Forgot to mention - outside access. Is your new home on a busy street? Cats have very little traffic sense. 

If you have a back garden it might be possible to enclose it, so your cat has safe outside access.

Finally, unexpected vet bills... These can be huge. You can insure or you can take a flier on the first few years and self-insure, in other words pay what it would cost to insure (say £15 per month) into a savings account. Don't draw from it if you wouldn't claim e.g. if the bill is around or below the excess, don't draw for worming or vaccinations, and remember to increase the amount you pay in each year.


----------



## amina90 (Feb 21, 2014)

OrientalSlave said:


> Plenty of cats in rescues in and around Leicester.
> 
> Forgot to mention - outside access. Is your new home on a busy street? Cats have very little traffic sense.
> 
> ...


Hi,

We would like an indoor cat if poss as we would be worried about safety of the kitty! We have already thought about the insurance too and got a quote. Hadn't ever thought of self- insuring though but sounds like a good idea!

Thank you again


----------



## jill3 (Feb 18, 2009)

amina90 said:


> Thank you all for your replies.
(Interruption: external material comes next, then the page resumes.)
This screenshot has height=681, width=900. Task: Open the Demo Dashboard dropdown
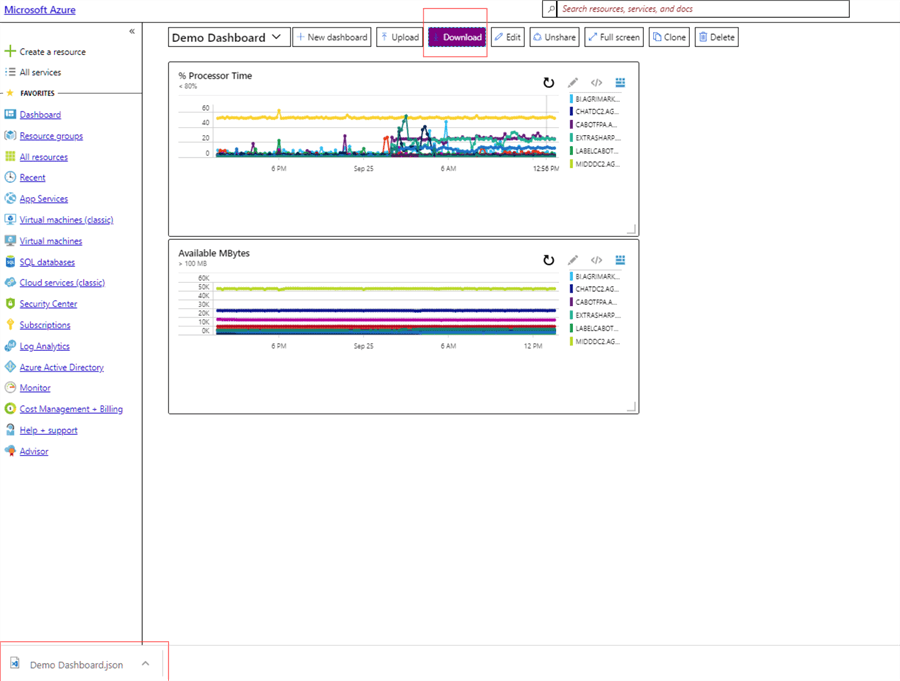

I have considered all of the above and think I will go for an older cat as we are at work full time. However, our new house (we are buying a property of our own)- is two mins from where I work, so I can pop in at lunch times etc. Also, hoping if we get the cat around easter time I can get some time off to help settle the cat in.
> 
> Thank you for all the pointers above as they really helped!
> 
> Jill- I am glad you're in Leicester! You can give me some pointers if I need specific help! I may need help finding the right Kitten and will be in touch


I would be very Happy to help you xx


----------



## Rachel64 (Feb 7, 2013)

I'm in Leicester too. We got Fern from the RSPCA on Scudamore Road and there's Redgate Farm as well.
Redgate Farm Animal Sanctuary


----------



## jill3 (Feb 18, 2009)

Rachel64 said:


> I'm in Leicester too. We got Fern from the RSPCA on Scudamore Road and there's Redgate Farm as well.
> Redgate Farm Animal Sanctuary


 Oh Rachel there are some nice cats at the redgate farm. I have just had a look.:001_wub:


----------